Purchase this article with an account.
R. K. Williams, M. Senchyna, M. Wax, M. Brubaker; Comparison of Phenol Red Thread Test With Schirmer I Test for the Reproducible Measurement of Tear Production. Invest. Ophthalmol. Vis. Sci. 2008;49(13):5326.
Download citation file:
© ARVO (1962-2015); The Authors (2016-present)

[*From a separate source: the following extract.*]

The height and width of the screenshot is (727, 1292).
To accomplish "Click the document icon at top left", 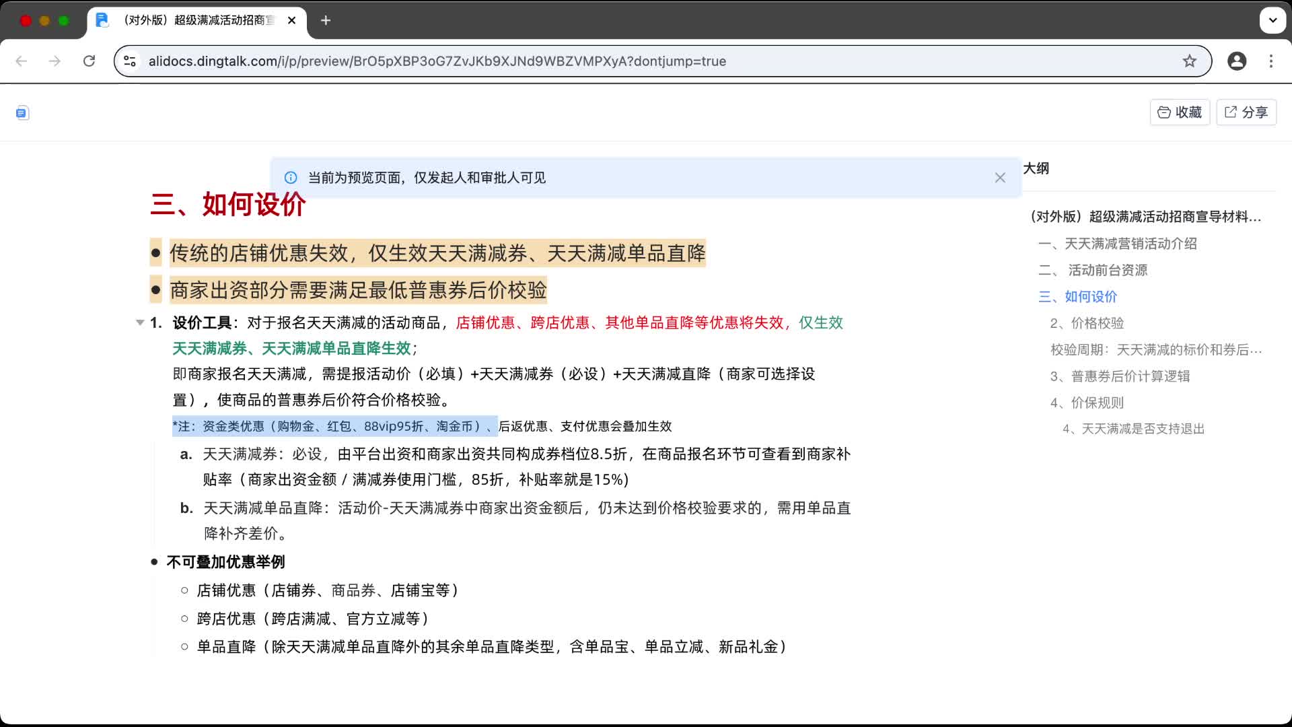I will [x=22, y=113].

Measurement of tear production with a Schirmer strip is one of several fundamental tests used to diagnose dry eye. However, the clinical utility of the Schirmer test is debatable due to reported variability, poor reproducibility and low sensitivity for detecting dry eyes. Methodologically, the phenol read thread (PRT) test is similar to the Schirmer test, however it may offer several advantages that may lend to improved clinical utility. In this work, we sought to determine if the PRT test facilitated greater data reproducibility in comparison to the Schirmer I test with anesthesia.
Volunteers were recruited from the Alcon Eye Care Clinic. Closed eye Schirmer I test was performed for 3 minutes after the instillation of 1 drop of proparacaine. Open eye PRT test was performed for 15 seconds in one eye and 45 seconds in the other eye (randomized). Subjects were seen at the same time of day at each of 3 clinic visits within a 3 week period. Raw data was converted to % error of the test interval (difference in measurements / total length of measurement (30 or 75 mm)). All data was analyzed by ANOVA and Dunnett’s two-tailed comparison of means (α = 0.05).
Schirmer data from 16 subjects demonstrated no significant difference (p = 0.055) when the three sets of data were compared. The average % error of repeat measurements compared to the initial score was 18.6 ± 13.7%. 16 subjects underwent 3 separate PRT tests. No significant difference was found for either 15 sec (p = 0.834) or 45 sec (p = 0.44) tests. The average % error of repeat measurements compared to the initial score was 6.27 ± 4.71 % and 9.91 ± 8.45 % for 15 sec and 45 sec tests, respectively.
Of the three tests of tear production that were evaluated, it appeared that the PRT test applied for 15 sec was the most reproducible, although from a user-friendly perspective, the 45 sec PRT test was best as it facilitated the most accurate delineation of fluid migration along the thread. Additional studies are planned to better characterize the clinical utility of the PRT test in the diagnosis of dry eye.